Are you asking where it will fall in Audi's model lineup?

It will be priced about $150,000. That puts it right next to the R8 V10. Personally, I like the R8 more, as I like its styling and civility. However, the Quattro Concept is very exclusive (about 400 will likely be made) so that appeals to some buyers.

- Mike


----------



## dalekressin (Sep 3, 2008)

I figured it would be close to the R8.
I have a neighbor with the R8 and it is very nice. The concept car looks very nice as well. The rear spoiler is stunning.


----------



## mtbscott (Jul 16, 2003)

Emission said:


> It will be priced about $150,000. - Mike


They must not want to sell many...sorry but I find that to be a ridiculous price. Not sure if it came to be, but when Car and Driver compared the M3/CTS V-Coupe, and RS5 in Europe, they also said the Audi might come in around $90K, $20K more than the others. Seems to me like part of Audi's attraction once was their seemingly more reasonable prices compared to BMW and Mercedes.
As I've mentioned before, I'm on the "list" for a TT-RS next year. Good info says it will be base priced around $58K which is reasonable. If it's $70K Im out. In its category the Cayman S is the benchmark and it needs to slot in around that or less to be viable I think. Not sure what market the Quattro coupe is going for at that price, I think most people spending in that stratosphere want either an exotic/near exotic, or a superluxury car a la Bentley.


----------



## Emission (Dec 19, 2001)

mtbscott said:


> They must not want to sell many...sorry but I find that to be a ridiculous price. Not sure if it came to be, but when Car and Driver compared the M3/CTS V-Coupe, and RS5 in Europe, they also said the Audi might come in around $90K, $20K more than the others. Seems to me like part of Audi's attraction once was their seemingly more reasonable prices compared to BMW and Mercedes.
> As I've mentioned before, I'm on the "list" for a TT-RS next year. Good info says it will be base priced around $58K which is reasonable. If it's $70K Im out. In its category the Cayman S is the benchmark and it needs to slot in around that or less to be viable I think. Not sure what market the Quattro coupe is going for at that price, I think most people spending in that stratosphere want either an exotic/near exotic, or a superluxury car a la Bentley.


I agree that the price is too steep. It should be $85,000.

Did you know that I drove the TT-RS on a track when Audi brought one to the States in April? That's me in the white helmet...

http://www.autoblog.com/2010/04/15/2010-audi-tt-rs-quick-spin/

- Mike


----------



## Griffoun (Jan 19, 2006)

Emission said:


> Thanks!
> 
> Just so you guys know that my life isn't all sexy supercars... I am at the launch of the Nissan Quest today (um, that would be a minivan).
> 
> - Mike


Read your review on the minivan just now :thumbup:

One thing I'd like to point out, after being in Hong Kong for a couple weeks and observed how people in Hong Kong and Japan like the boxy people hauler, I look at the Odyssey and Sienna in the US and think how different they are from the Asian market: not just the size, but everything is round and ugly, with a long (I'd almost say "extended") engine compartment . The 2011 Quest's design, minus the grille, (why can't Nissan bring the Elgrand's grille to the US?) is very Japanese. Sure it's still larger than Nissan Elgrand, but the evidence of Japanese DNA is there. I dig the body and the tail.

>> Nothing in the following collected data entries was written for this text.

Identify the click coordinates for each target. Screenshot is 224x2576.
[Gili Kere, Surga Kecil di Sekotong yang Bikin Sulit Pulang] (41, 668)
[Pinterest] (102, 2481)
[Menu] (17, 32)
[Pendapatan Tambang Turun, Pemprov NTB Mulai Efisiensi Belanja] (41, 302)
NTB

I feel Toyota and Honda are heading down the same road where GM and Ford used to go: make a boring and ugly car and expect people will still come and buy, while the Koreans, namely Hyundai's Sonata and Elantra, are coming up with some great looking and fuel efficient vehicles.


----------



## Emission (Dec 19, 2001)

Griffoun said:


> I feel Toyota and Honda are heading down the same road where GM and Ford used to go: make a boring and ugly car and expect people will still come and buy, while the Koreans, namely Hyundai's Sonata and Elantra, are coming up with some great looking and fuel efficient vehicles.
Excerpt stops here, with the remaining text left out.